I've pasted below an example of the code, and images of the "correct" and "wrong" dendrograms. Curious if anyone has any troubleshooting suggestions, since I can't offer code that reproduces this error. TIA.
I've tried:
- removing the custom color value (no effect, still get 4 clusters when k = 3).
- adding a cutree argument to the 'dend' object, but this produces error 'Error in stats::cutree(tree, k = k, h = h, ...) : the 'height' component of 'tree' is not sorted (increasingly)'
Example code (same format with unique objects used for each dendrogram figure). Please access csv from https://drive.google.com/file/d/12eXIXVuHTu4BLGxcGu18bqhT85ZOHkNW/view?usp=sharing. See file clusterdata.csv for the troublesome dataset. Colnames are species; rows are plot ID; values are cover class bins (0 = absent, 1 = < 25%, 2 = 25-50%, etc.)
#library(dendextend)
d <- read.csv("clusterdata.csv")
dend <- d %>%
vegdist(method = "bray") %>%
hclust(method = "ward.D") %>%
# cutree(h = 3) %>%
as.dendrogram()
mycol <- c("#009E73", "#0072B2", "#E69F00")

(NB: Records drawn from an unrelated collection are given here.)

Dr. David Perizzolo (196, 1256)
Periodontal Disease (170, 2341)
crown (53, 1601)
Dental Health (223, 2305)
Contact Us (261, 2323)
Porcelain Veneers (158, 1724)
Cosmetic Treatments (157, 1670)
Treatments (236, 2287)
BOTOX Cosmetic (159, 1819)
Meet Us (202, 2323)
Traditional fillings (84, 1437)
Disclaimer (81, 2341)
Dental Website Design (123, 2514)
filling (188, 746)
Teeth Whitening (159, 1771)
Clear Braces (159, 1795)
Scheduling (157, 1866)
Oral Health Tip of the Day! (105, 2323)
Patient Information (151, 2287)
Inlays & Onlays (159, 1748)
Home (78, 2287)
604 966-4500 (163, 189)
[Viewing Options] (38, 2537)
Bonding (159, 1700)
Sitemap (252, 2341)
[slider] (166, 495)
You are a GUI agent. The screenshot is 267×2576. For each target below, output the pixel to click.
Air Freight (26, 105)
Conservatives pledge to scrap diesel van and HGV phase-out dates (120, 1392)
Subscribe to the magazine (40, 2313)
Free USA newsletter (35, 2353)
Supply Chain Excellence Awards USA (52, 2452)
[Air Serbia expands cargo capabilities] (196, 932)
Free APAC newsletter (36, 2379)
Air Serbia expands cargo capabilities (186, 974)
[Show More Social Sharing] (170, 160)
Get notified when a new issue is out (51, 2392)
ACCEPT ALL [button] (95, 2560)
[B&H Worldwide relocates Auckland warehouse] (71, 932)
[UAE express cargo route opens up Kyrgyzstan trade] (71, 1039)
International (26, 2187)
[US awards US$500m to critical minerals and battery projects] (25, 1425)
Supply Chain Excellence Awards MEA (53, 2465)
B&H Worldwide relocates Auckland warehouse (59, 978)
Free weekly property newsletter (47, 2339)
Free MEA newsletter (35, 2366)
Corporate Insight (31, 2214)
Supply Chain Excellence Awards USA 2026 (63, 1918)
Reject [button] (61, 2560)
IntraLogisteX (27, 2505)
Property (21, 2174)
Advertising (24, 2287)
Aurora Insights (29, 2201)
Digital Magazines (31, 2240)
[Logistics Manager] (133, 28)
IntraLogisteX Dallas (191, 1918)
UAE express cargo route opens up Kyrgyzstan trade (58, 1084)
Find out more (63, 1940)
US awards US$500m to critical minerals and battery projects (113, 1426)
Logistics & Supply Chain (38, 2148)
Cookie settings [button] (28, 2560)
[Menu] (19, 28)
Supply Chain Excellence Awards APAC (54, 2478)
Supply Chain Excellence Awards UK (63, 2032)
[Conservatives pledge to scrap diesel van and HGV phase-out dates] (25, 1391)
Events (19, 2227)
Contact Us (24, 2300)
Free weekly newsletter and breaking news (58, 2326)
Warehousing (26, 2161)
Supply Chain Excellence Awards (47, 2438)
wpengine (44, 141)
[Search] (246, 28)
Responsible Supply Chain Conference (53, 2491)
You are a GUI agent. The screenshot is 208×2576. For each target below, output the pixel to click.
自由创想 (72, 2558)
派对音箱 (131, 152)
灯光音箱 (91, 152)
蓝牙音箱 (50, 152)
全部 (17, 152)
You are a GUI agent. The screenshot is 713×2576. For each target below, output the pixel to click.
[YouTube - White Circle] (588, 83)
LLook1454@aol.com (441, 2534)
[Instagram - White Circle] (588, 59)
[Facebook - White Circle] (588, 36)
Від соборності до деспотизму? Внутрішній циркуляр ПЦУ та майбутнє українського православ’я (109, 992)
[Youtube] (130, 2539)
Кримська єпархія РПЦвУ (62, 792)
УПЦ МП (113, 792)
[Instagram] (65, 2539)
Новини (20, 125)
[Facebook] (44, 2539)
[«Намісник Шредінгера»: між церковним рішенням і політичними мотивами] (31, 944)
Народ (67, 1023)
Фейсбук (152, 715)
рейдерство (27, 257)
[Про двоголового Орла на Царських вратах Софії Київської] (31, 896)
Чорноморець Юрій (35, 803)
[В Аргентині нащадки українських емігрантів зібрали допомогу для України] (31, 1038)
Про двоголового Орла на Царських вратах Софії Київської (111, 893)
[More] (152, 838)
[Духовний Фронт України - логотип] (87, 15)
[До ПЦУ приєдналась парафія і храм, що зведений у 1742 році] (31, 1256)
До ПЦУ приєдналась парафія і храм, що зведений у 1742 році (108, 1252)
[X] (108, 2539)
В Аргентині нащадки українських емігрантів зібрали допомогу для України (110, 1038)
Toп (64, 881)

dend.plot <- as.dendrogram(dend) %>%
set("branches_lwd", 2) %>% # Branches line width
set("branches_k_color", mycol, k = 3) %>% # Color branches by groups
set("labels_cex", 0.5) # Change label size
plot(dend.plot, ylab = "Bray-Curtis Distance", main = "why would clusters be different?")


I found a solution in the post below that involves an intermediate step rounding the height component to get around the height differences being too small or negative.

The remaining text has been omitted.